Chris Hawkins

No. 35
- Position: Cornerback

Personal information
- Born: April 12, 1986 (age 39) Walker, Louisiana, U.S.
- Height: 6 ft 1 in (1.85 m)
- Weight: 184 lb (83 kg)

Career information
- High school: Walker
- College: LSU
- NFL draft: 2010: undrafted

Career history
- Jacksonville Jaguars (2010)*; Baltimore Ravens (2010)*; Tennessee Titans (2010–2011); Philadelphia Eagles (2013)*;
- * Offseason and/or practice squad member only

Career NFL statistics
- Total tackles: 14
- Stats at Pro Football Reference

= Chris Hawkins (American football) =

American football player (born 1986)

Chris Hawkins (born April 12, 1986) is an American former professional football player who was a cornerback in the National Football League (NFL). He played college football for the LSU Tigers.
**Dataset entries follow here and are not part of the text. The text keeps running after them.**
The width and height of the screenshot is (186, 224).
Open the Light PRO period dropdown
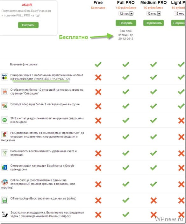[x=179, y=14]
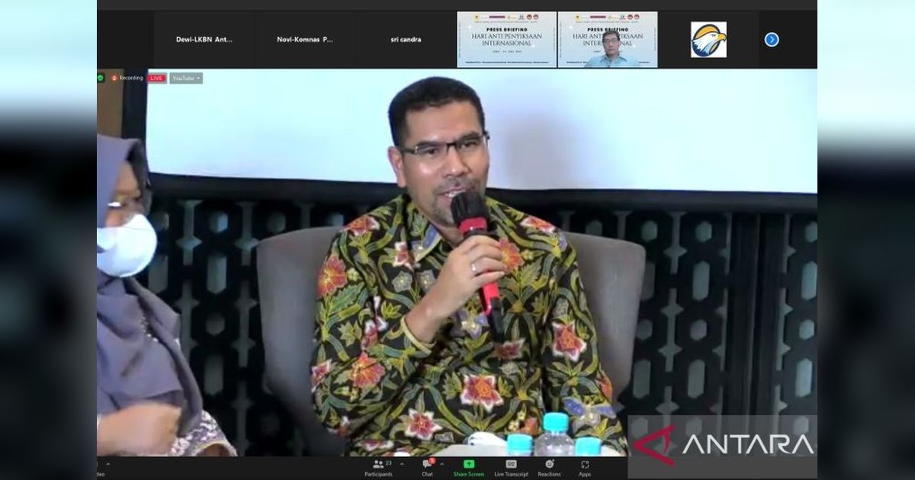Toggle Live Transcript captions
This screenshot has height=480, width=915.
click(511, 464)
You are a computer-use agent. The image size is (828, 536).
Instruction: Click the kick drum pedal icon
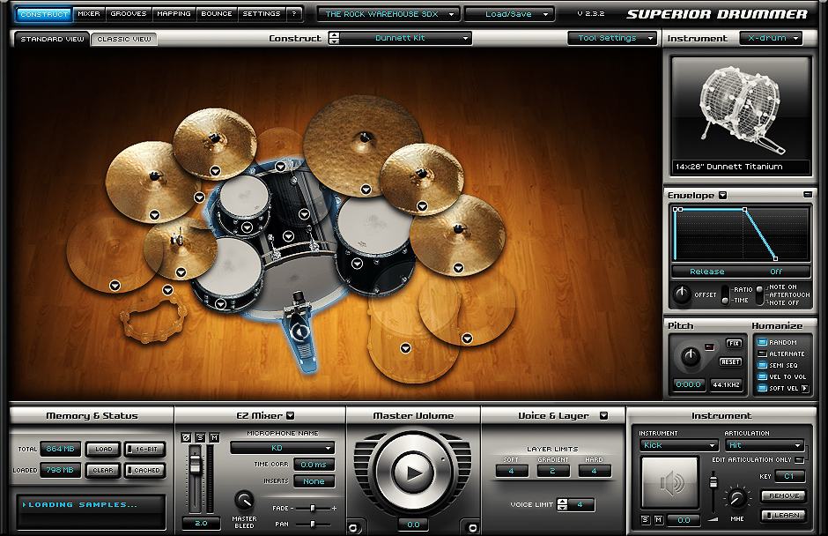coord(299,332)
He was signed as an undrafted free agent by the Jacksonville Jaguars on April 26, 2010, after the 2010 NFL draft.

Hawkins was also a member of the Baltimore Ravens, Tennessee Titans and Philadelphia Eagles.

==Early life==
Hawkins was born and raised in Walker, Louisiana, where he attended Walker High School.